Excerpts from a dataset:
──────

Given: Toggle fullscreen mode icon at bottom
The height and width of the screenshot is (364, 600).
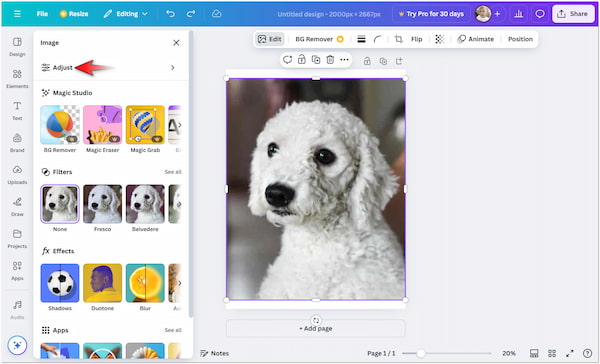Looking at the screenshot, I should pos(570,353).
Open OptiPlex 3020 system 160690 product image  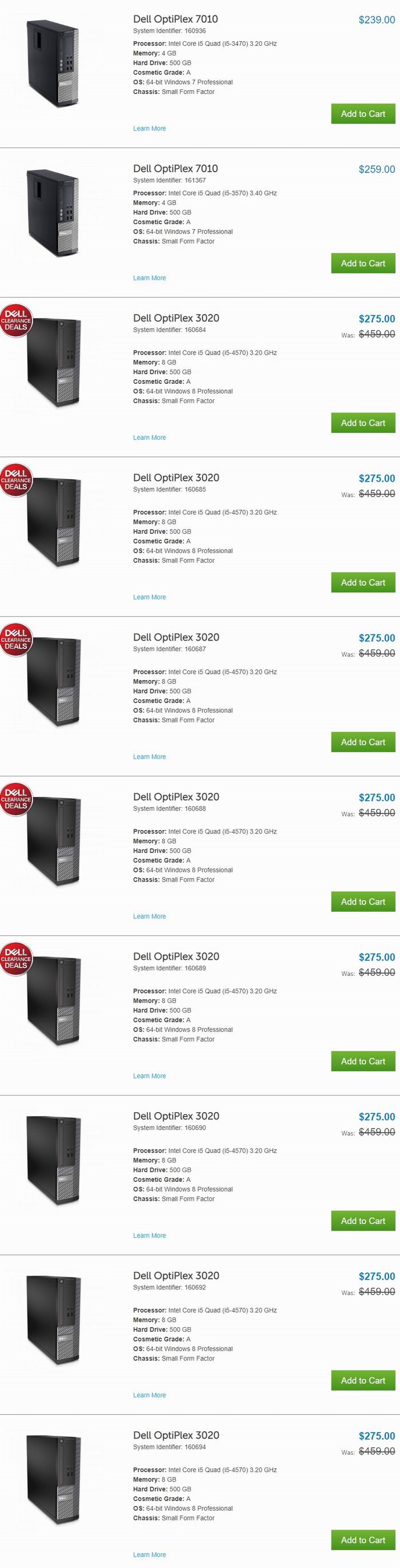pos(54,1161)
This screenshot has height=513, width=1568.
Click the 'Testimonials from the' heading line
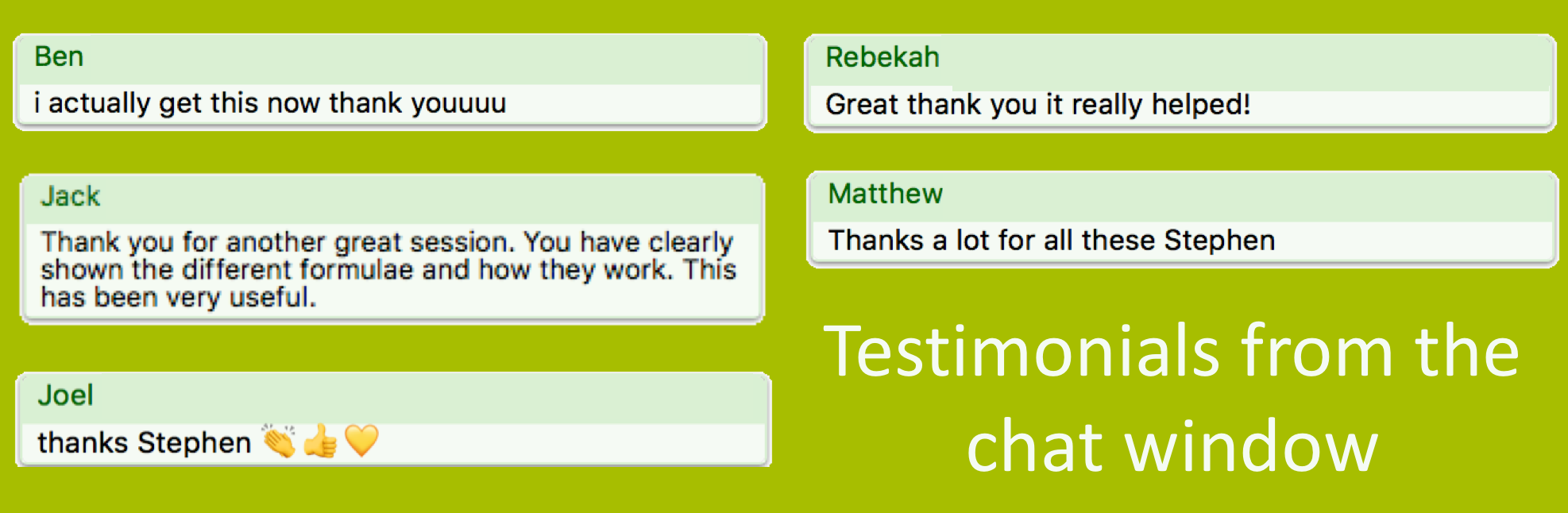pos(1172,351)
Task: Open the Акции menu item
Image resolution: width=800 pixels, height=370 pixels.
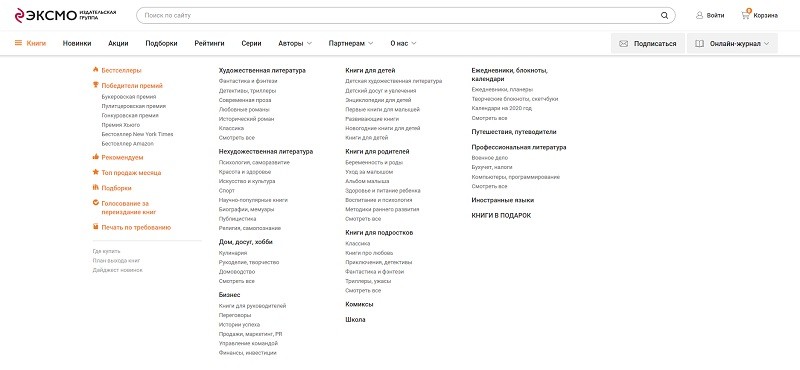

──────

• Task to carry out
Restate word for word, and only, the lines from the line that contains "Task: Open the Акции menu item" through the end of the data, both included; pictures are not part of the copy.

• Response for this exercise
Task: Open the Акции menu item
Image resolution: width=800 pixels, height=370 pixels.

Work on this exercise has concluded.